After taking a college course in media studies, she worked as a runner in a video company and a tape operator in an editing suite, then helped produce some TV commercials before writing to cable channel Live TV, cheekily suggesting she could help present their coverage of the Edinburgh Festival. She got the gig and sent the resulting tapes to every TV company she could think of. Commissions quickly followed, and she was none too fussy what she took on. One of her first TV appearances involved dressing up in a Habitat lampshade and pretending to be the sun. She then fell headlong into kids' TV, presenting Disney's Great Cartoon Chase and Scratchy & Co before landing the main job on Sunday morning's Fully Booked.

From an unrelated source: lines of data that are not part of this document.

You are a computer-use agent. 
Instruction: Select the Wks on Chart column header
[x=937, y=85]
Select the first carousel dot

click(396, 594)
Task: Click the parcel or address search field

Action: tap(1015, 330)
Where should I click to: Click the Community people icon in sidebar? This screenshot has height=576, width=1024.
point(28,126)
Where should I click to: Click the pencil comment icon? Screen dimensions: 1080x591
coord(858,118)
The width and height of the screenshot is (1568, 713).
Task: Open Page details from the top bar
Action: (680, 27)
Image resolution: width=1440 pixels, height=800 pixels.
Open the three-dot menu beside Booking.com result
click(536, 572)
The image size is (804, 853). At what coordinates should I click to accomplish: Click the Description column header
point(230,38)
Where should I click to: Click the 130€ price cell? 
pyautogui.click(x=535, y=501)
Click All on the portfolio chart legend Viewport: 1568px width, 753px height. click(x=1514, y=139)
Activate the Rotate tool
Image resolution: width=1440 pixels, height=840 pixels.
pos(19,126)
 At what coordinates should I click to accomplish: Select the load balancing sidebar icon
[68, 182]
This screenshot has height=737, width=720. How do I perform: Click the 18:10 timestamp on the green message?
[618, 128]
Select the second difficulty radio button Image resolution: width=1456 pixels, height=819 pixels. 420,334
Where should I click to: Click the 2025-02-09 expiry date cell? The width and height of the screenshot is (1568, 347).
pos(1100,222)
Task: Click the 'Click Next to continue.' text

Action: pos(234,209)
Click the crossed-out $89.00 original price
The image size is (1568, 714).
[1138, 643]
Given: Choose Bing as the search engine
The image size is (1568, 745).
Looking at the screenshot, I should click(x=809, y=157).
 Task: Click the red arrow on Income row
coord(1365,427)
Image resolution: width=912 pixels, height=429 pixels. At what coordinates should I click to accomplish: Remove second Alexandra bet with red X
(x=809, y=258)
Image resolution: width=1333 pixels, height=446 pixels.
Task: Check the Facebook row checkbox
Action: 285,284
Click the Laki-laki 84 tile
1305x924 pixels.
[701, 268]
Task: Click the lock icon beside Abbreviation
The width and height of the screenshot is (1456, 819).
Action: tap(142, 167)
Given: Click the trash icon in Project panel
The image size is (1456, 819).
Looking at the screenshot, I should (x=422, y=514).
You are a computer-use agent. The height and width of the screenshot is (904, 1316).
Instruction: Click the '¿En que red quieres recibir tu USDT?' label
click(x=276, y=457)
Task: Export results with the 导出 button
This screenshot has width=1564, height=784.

And after that, VH1's Gail's Big Nineties, C5's Movie Chart Show, TOTP, Virgin Radio, newspaper columns and her latest Internet show, Dotcomedy. Busier than a one-eyed sausage dog in a sausage shop. All well and good, yet the nagging thought remains that Gail has yet to do anything that's eclipsed her headline-grabbing, bare-arsed antics. In other words, she's famous enough to be recognised by wolf-whistling scaffolders the length and breadth and to be able to auction her socks for charity, but still not half as famous as her arse.

"But that's OK," she says. "Because I am famous enough, and I've never been interested in fame for fame's sake. I genuinely love what I do, and I like to have a laugh doing it. Whether I'm down the pub or on the telly, I like to have a laugh with life. Me on the telly is just an extension of me down the pub. The only difference is that I'm not reading from an autocue down the pub. And my speech doesn't get slurred when I'm on the telly?"

If anything, she's set to get even busier. A role in a movie ("a comedy about people dying"). Writing comedy scripts. Kick-boxing. Partying like a mad 'un. Small wonder she has little time for what she quaintly calls "courting". "Am I attached right now ? Er, I'm not sure. . ." she says, glancing wistfully towards loaded Art Editor Jim. "Anyway, it's not like I ever get chatted up. It just doesn't happen. I can understand why women like Caprice or Helena Christensen wouldn't be approached by men, because they're stunning and men are probably intimidated by them. But I can't remember the last time someone tried to chat me up, and I'm not the least bit intimidating. I reckon men just don't notice me. Unless it's a version of me that's 100ft high and plastered on the front of the House Of Commons!"

All said, as though a pound of Anchor wouldn't melt, while the Soho bar fills up and passing men cast her no end of lustful glances. At least that's the sort of glances I think they are. Then again, they might just be wondering what this cute little squash blossom is doing sitting around a bar sipping chilled Chablis when she ought to be holed up in her bedroom studying for her home economics O-Level or some such headcheese. Twenty-nine going on 15 and a half. Like I say . . . very, very disconcerting. But lovely with it. Gail is appearing in Dotcomedy, Fridays at 11.05pm on Channel 4.